Entries on locating words and elements>
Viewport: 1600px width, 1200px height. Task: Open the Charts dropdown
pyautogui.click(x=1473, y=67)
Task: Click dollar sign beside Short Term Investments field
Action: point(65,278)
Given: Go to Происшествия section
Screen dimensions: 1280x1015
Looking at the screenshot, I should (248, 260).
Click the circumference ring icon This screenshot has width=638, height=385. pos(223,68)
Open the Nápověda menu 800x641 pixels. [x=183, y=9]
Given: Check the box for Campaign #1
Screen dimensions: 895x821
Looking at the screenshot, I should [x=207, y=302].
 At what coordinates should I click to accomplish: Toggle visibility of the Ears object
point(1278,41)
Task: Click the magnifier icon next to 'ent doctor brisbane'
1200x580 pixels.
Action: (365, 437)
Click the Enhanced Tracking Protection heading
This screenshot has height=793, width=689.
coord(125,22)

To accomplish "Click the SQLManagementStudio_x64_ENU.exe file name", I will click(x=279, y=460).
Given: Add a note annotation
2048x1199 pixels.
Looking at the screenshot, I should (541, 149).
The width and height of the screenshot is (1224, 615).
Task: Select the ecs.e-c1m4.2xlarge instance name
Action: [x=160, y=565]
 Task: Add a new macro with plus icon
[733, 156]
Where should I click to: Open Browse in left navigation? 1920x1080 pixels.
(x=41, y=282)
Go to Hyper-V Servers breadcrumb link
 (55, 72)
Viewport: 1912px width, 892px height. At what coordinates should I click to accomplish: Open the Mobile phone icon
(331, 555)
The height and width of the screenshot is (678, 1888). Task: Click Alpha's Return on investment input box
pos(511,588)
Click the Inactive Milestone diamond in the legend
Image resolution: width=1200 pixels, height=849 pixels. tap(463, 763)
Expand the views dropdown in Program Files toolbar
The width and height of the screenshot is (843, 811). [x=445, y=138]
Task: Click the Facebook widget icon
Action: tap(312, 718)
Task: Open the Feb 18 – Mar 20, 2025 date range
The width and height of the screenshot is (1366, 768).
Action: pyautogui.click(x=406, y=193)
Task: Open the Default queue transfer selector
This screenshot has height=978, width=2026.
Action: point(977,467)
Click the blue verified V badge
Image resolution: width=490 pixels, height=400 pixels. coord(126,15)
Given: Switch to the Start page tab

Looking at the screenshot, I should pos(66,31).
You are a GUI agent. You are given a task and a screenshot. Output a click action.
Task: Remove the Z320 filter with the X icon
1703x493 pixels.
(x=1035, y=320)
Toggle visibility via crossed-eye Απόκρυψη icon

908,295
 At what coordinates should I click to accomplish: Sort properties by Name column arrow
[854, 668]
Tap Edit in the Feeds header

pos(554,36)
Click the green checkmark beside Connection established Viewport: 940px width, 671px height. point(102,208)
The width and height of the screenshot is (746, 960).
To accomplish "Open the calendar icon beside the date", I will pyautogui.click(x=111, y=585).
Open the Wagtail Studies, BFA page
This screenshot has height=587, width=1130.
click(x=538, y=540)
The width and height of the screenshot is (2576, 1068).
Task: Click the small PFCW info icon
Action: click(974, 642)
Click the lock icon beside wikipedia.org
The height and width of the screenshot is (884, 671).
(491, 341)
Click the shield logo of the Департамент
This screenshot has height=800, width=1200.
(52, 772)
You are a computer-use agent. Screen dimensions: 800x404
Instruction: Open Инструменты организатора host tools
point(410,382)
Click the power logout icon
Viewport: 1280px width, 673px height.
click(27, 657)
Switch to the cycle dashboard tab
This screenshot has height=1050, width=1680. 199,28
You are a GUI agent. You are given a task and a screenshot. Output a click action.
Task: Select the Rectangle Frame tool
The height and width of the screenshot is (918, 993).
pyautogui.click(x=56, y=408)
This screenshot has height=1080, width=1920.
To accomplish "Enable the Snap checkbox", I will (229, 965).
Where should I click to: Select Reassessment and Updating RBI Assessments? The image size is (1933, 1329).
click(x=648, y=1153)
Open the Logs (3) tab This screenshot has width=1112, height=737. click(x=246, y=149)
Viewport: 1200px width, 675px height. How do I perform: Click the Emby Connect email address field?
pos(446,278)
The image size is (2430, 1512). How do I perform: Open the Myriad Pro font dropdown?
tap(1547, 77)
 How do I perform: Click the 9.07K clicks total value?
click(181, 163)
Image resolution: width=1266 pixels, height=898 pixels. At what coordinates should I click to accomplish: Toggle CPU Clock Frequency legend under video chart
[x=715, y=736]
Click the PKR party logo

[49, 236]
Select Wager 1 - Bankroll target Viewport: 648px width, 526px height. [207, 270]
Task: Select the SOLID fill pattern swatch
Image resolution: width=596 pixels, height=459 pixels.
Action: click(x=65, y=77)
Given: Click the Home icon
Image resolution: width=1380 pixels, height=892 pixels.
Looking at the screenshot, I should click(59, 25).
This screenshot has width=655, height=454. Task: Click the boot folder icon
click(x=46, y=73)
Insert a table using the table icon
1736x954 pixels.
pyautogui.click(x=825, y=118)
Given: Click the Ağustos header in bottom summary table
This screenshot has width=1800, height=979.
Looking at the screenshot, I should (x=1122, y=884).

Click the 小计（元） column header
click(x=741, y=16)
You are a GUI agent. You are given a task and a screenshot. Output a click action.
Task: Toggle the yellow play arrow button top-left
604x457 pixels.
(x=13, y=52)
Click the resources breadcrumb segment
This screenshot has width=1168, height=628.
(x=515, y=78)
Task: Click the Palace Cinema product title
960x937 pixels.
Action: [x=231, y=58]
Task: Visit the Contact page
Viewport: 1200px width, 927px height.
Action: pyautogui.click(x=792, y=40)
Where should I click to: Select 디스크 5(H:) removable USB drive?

Exercise requirements>
Quote the listing from the line containing "Insert a table using the table icon" through its final line, including both of those lines.

Expected answer>
Insert a table using the table icon
1736x954 pixels.
pyautogui.click(x=825, y=118)
Given: Click the Ağustos header in bottom summary table
This screenshot has width=1800, height=979.
Looking at the screenshot, I should (x=1122, y=884).

Click the 小计（元） column header
click(x=741, y=16)
You are a GUI agent. You are given a task and a screenshot. Output a click action.
Task: Toggle the yellow play arrow button top-left
604x457 pixels.
(x=13, y=52)
Click the resources breadcrumb segment
This screenshot has width=1168, height=628.
(x=515, y=78)
Task: Click the Palace Cinema product title
960x937 pixels.
Action: [x=231, y=58]
Task: Visit the Contact page
Viewport: 1200px width, 927px height.
Action: pyautogui.click(x=792, y=40)
Where should I click to: Select 디스크 5(H:) removable USB drive?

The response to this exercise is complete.